TO DO: Which lines run from the one containing "Given: Click the scrollbar up arrow" to the end of the material below? Retype exactly those, both ends included, and nothing else.
(DATA TO PROCESS begins)
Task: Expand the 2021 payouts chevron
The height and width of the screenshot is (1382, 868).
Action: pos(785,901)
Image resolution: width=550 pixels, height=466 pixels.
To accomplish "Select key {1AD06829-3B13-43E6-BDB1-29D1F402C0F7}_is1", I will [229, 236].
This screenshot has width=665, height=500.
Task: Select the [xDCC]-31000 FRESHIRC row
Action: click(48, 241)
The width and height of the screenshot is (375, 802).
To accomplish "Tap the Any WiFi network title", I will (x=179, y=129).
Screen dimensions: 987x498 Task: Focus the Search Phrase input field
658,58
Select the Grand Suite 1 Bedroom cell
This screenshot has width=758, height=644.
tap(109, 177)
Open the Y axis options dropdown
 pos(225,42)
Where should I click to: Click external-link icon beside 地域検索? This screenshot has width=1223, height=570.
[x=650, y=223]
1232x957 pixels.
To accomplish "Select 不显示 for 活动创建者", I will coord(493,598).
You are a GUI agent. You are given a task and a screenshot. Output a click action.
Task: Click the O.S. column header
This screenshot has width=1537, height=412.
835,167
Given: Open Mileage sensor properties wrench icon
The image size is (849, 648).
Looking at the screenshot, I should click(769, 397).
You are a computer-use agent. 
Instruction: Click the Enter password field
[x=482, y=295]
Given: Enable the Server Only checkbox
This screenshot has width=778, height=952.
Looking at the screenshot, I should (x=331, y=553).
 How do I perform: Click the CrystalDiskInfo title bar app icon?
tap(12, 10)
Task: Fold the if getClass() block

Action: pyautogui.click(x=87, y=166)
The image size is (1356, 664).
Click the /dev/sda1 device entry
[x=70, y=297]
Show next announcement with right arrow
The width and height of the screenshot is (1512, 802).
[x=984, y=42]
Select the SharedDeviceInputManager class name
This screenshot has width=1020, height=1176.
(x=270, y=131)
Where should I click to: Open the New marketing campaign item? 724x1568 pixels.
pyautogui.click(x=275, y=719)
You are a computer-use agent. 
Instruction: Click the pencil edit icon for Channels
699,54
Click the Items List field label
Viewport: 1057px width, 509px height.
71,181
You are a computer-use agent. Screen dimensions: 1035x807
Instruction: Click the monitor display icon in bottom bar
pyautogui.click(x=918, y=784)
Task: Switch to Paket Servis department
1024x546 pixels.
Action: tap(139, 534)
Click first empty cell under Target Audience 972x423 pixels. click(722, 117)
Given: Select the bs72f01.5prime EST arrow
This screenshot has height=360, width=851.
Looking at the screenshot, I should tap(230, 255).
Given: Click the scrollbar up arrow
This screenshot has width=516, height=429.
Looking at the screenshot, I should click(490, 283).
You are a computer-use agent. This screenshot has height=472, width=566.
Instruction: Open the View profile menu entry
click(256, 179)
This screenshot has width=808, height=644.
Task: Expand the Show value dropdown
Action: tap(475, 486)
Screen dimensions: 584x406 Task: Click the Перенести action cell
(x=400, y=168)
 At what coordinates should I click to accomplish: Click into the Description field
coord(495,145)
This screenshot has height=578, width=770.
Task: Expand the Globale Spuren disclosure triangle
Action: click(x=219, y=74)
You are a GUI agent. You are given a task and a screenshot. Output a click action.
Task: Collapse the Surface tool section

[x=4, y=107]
(DATA TO PROCESS ends)
WRITTEN SOLUTION:
Given: Click the scrollbar up arrow
This screenshot has width=516, height=429.
Looking at the screenshot, I should click(490, 283).
You are a computer-use agent. This screenshot has height=472, width=566.
Instruction: Open the View profile menu entry
click(256, 179)
This screenshot has width=808, height=644.
Task: Expand the Show value dropdown
Action: tap(475, 486)
Screen dimensions: 584x406 Task: Click the Перенести action cell
(x=400, y=168)
 At what coordinates should I click to accomplish: Click into the Description field
coord(495,145)
This screenshot has height=578, width=770.
Task: Expand the Globale Spuren disclosure triangle
Action: click(x=219, y=74)
You are a GUI agent. You are given a task and a screenshot. Output a click action.
Task: Collapse the Surface tool section

[x=4, y=107]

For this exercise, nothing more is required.